Skip to main content
Version: 2.28

Ragas

haystack_integrations.components.evaluators.ragas.evaluator

RagasEvaluator

A component that uses the Ragas framework to evaluate inputs against specified Ragas metrics.

See the Ragas framework for more details.

This component supports the modern Ragas metrics API (ragas.metrics.collections). Each metric must be a SimpleBaseMetric instance with its LLM configured at construction time.

Usage example:

python
from openai import AsyncOpenAI
from ragas.llms import llm_factory
from ragas.metrics.collections import Faithfulness
from haystack_integrations.components.evaluators.ragas import RagasEvaluator

client = AsyncOpenAI()
llm = llm_factory("gpt-4o-mini", client=client)

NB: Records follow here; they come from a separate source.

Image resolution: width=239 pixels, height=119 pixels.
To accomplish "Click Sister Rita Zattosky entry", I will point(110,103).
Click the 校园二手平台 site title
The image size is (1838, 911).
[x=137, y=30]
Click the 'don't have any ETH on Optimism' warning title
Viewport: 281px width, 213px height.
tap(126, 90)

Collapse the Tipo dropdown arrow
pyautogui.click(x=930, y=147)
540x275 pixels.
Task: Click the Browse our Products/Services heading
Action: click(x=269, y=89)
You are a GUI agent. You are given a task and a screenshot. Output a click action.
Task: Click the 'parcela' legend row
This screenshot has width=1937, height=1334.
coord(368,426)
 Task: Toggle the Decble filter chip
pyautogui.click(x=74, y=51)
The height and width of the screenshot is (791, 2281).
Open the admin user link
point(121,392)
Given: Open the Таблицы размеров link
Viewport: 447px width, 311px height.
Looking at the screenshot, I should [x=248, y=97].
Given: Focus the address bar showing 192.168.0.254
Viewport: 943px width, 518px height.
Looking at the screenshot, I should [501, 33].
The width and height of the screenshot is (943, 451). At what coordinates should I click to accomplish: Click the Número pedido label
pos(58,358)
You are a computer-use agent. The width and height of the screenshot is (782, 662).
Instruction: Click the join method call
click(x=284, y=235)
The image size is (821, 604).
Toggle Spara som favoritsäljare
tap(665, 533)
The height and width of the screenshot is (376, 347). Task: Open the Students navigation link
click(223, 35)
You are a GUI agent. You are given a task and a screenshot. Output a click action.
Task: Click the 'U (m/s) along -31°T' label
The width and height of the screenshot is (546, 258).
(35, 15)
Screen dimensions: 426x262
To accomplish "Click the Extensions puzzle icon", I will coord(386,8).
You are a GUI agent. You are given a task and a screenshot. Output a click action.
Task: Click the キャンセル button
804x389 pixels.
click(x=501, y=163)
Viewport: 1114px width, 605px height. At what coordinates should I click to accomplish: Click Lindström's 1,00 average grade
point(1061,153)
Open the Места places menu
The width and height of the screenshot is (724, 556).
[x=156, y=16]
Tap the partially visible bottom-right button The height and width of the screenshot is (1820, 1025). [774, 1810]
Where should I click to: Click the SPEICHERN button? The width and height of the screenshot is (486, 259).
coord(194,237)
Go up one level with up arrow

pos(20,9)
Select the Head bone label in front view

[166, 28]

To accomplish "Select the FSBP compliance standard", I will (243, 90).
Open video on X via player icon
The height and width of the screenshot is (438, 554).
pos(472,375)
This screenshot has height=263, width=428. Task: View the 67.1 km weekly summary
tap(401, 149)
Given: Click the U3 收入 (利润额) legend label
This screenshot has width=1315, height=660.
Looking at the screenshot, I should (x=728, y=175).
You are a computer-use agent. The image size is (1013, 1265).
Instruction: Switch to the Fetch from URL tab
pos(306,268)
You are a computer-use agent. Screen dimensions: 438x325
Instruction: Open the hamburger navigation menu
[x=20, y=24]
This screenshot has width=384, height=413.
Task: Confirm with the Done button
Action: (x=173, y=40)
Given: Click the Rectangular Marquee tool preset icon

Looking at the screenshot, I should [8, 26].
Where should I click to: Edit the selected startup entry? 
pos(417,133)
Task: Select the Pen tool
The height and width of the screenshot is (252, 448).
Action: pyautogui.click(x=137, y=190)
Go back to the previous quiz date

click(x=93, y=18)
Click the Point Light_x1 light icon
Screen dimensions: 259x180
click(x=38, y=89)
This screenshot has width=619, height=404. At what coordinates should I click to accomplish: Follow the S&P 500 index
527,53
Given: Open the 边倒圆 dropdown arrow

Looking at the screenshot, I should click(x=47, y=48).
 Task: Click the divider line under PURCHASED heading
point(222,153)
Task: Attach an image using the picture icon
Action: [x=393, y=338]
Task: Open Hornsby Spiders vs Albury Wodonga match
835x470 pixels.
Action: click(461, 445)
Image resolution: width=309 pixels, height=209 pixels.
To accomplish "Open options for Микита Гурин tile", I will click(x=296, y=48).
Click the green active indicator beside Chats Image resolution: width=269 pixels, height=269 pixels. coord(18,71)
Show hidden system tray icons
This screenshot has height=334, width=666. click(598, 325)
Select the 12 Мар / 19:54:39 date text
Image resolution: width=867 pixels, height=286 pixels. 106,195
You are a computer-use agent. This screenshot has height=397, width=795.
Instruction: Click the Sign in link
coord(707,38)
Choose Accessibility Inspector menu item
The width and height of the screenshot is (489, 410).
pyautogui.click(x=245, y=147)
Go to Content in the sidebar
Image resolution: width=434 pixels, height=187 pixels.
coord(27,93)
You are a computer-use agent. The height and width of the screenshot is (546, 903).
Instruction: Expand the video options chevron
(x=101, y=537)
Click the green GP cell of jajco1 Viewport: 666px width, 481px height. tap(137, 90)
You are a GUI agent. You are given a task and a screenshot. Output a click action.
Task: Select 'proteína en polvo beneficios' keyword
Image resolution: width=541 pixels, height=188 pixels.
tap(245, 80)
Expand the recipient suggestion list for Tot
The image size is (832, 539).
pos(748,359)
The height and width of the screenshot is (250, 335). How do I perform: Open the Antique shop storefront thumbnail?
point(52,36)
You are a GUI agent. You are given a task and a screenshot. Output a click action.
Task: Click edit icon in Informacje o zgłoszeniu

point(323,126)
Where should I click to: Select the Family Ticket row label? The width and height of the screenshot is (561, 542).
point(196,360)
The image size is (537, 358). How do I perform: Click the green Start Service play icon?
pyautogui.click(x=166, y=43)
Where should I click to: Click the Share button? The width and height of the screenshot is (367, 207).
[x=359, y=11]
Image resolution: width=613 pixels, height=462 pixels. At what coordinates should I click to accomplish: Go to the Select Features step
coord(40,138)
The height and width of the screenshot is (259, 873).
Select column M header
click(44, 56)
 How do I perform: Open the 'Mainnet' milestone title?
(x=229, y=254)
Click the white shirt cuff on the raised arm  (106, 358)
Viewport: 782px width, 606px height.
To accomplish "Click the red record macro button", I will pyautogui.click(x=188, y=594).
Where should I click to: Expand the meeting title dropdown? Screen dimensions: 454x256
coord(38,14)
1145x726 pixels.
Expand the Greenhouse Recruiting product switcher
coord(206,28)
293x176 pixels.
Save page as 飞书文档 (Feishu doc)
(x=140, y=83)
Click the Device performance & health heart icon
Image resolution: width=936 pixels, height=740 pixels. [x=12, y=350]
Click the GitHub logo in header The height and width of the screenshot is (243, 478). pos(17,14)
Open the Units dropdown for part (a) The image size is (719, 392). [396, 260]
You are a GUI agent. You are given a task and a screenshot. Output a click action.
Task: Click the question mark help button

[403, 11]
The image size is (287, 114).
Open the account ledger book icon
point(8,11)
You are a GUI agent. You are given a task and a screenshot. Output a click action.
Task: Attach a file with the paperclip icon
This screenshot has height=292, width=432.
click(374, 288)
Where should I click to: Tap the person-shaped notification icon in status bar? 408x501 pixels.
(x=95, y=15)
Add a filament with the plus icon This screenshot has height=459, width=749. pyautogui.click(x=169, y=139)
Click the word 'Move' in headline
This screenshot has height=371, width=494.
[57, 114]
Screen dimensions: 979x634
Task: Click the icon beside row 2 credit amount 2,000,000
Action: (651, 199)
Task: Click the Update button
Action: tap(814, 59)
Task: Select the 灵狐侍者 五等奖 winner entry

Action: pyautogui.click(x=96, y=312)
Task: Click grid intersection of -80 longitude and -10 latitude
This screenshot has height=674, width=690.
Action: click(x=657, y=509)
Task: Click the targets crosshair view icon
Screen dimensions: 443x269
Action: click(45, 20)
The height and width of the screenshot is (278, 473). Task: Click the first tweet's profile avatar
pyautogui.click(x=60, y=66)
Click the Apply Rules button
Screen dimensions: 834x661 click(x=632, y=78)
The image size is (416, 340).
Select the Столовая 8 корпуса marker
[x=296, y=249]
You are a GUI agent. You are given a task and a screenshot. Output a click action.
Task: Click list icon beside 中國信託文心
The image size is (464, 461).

evaluator = RagasEvaluator(
ragas_metrics=[Faithfulness(llm=llm)],
)
output = evaluator.run(
query="Which is the most popular global sport?",
documents=[
"Football is undoubtedly the world's most popular sport with"
" major events like the FIFA World Cup and sports personalities"
" like Ronaldo and Messi, drawing a followership of more than 4"
" billion people."
],
reference="Football is the most popular sport with around 4 billion"
" followers worldwide",
)

output['result']

init

python
__init__(ragas_metrics: list[SimpleBaseMetric]) -> None

Constructs a new Ragas evaluator.

Parameters:

  • ragas_metrics (list[SimpleBaseMetric]) – A list of modern Ragas metrics from ragas.metrics.collections. Each metric must be fully configured (including its LLM) at construction time. Available metrics can be found in the Ragas documentation.

to_dict

python
to_dict() -> dict[str, Any]

Serialize this component to a dictionary.

Returns:

  • dict[str, Any] – Dictionary with serialized data.

from_dict

python
from_dict(data: dict[str, Any]) -> RagasEvaluator

Deserialize this component from a dictionary.

Metrics are reconstructed from their stored class path and LLM/embedding configuration. Only the openai provider is supported for automatic deserialization; the API key is read from the OPENAI_API_KEY environment variable at load time.

Parameters:

  • data (dict[str, Any]) – Dictionary to deserialize from.

Returns:

  • RagasEvaluator – Deserialized component.

run

python
run(
query: str | None = None,
response: list[ChatMessage] | str | None = None,
documents: list[Document | str] | None = None,
reference_contexts: list[str] | None = None,
multi_responses: list[str] | None = None,
reference: str | None = None,
rubrics: dict[str, str] | None = None,
) -> dict[str, dict[str, MetricResult]]

Evaluates the provided inputs against each metric and returns the results.

Parameters:

  • query (str | None) – The input query from the user.
  • response (list[ChatMessage] | str | None) – A list of ChatMessage responses (typically from a language model or agent).
  • documents (list[Document | str] | None) – A list of Haystack Document or strings that were retrieved for the query.
  • reference_contexts (list[str] | None) – A list of reference contexts that should have been retrieved for the query.
  • multi_responses (list[str] | None) – List of multiple responses generated for the query.
  • reference (str | None) – A string reference answer for the query.
  • rubrics (dict[str, str] | None) – A dictionary of evaluation rubric, where keys represent the score and the values represent the corresponding evaluation criteria.

Returns:

  • dict[str, dict[str, MetricResult]] – A dictionary with key result mapping metric names to their MetricResult.